As readers of this column over the years will know, I have a different view. While, of course, it depends on what you mean by “science,” generally my opinion is that everyone should be more skeptical of science. I’m not saying that science is not important. CFIA scientists and their 10 laboratories are critical to the work of the agency. We can never have too much good science.
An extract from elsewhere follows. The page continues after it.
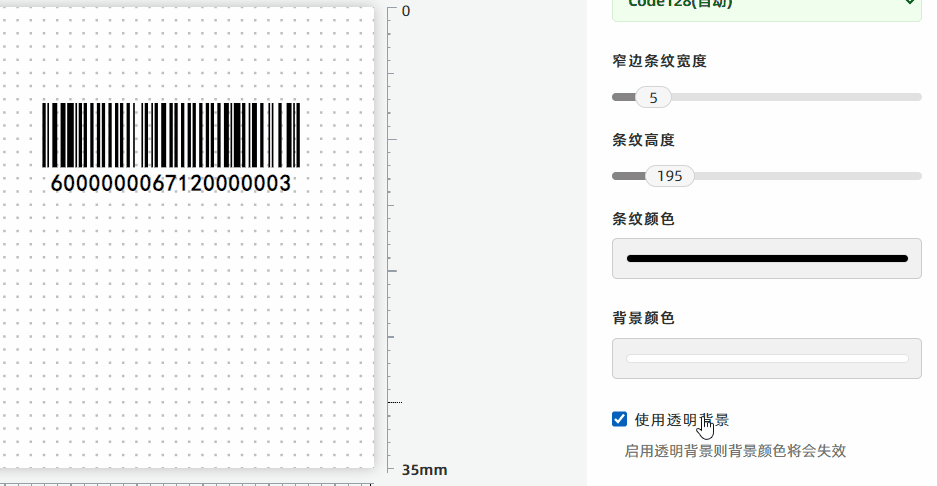937x486 pixels.
Task: Click the empty dotted canvas area below the barcode
Action: [185, 329]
What I am saying is that there are many reasons why ordinary citizens, and especially consumers, should always be skeptical of science:
- Most science is a lot more uncertain than is usually acknowledged. In food and nutrition science, for example, you name the issue and I can give you conflicting science. Over the years in this column, I have demonstrated vastly conflicting science on, for example, genetically engineered foods, food irradiation, the safety of BPA in food packaging, the safety of farmed salmon, the safety of water fluoridation and food additives. We have seen that Canada’s top two scientists on the safe level of salt in our diets disagree so intensely that they routinely resort to vicious name-calling. Canada and the U.S. consider the science on folic acid so clear that they require mandatory fortification of certain foods, while every EU country interprets the science to be so dangerous that they refuse to fortify; both groups insist their policy is “science-based.” It is illegal to sell raw milk in Canada and Australia but legal in England, Wales and Northern Ireland; both sides insist their policies are “science-based.” Nutrition science vacillates wildly. With such pervasive uncertainty, isn’t it just common sense to be skeptical?
- Consumers get their science information on food and nutrition from newspapers, magazines, television and social media, none of which have trained science reporters anymore and all of which trade in alarmist “investigations,” food company bashing, celebrity advice and 45-second clips. Most consumers cannot understand most food labels. Health claims are more about marketing than health. Scientific illiteracy and innumeracy abound. As Mark Twain observed, if you don’t read magazines and newspapers you are uninformed, and if you do, you are misinformed. (Of course, this column is an exception). In the face of such widespread misinformation, isn’t it just common sense to be skeptical?
- One of the most pervasive myths is that science and policy can be separated. When I was president of Canada’s largest science-based regulator, I dealt regularly with scientists who were seemingly unaware of how much their science advice was imbued with unstated policy considerations. Policy implications enter into the risk assessment at virtually every stage of the process. Moreover, in our system, scientists don’t make policy. After the scientist does the science-based risk assessment, elected politicians and their senior advisors carry out the policy-based risk management responsibility by weighing the science with the economic, political, legal, environmental, and ethical considerations. This is not the politicization of science; this is evidence-based policymaking. These two separate functions are often conflated and the outcome presented as driven purely by science. Isn’t it just common sense to be skeptical of this “science?”
- A scientist friend recently highlighted another reason to be skeptical. The university system still insists that professors publish or perish, which accounts for why so much published science is both unread and unreadable, contributing nothing of value to the public that pays for it. It is certainly common sense, he says, to be skeptical of this science. Given the growing recognition of the importance of diet for health and the growing threat of foodborne illness, we need more and better science to aid in policymaking. Having said that, the public should always be skeptical of the science that comes their way.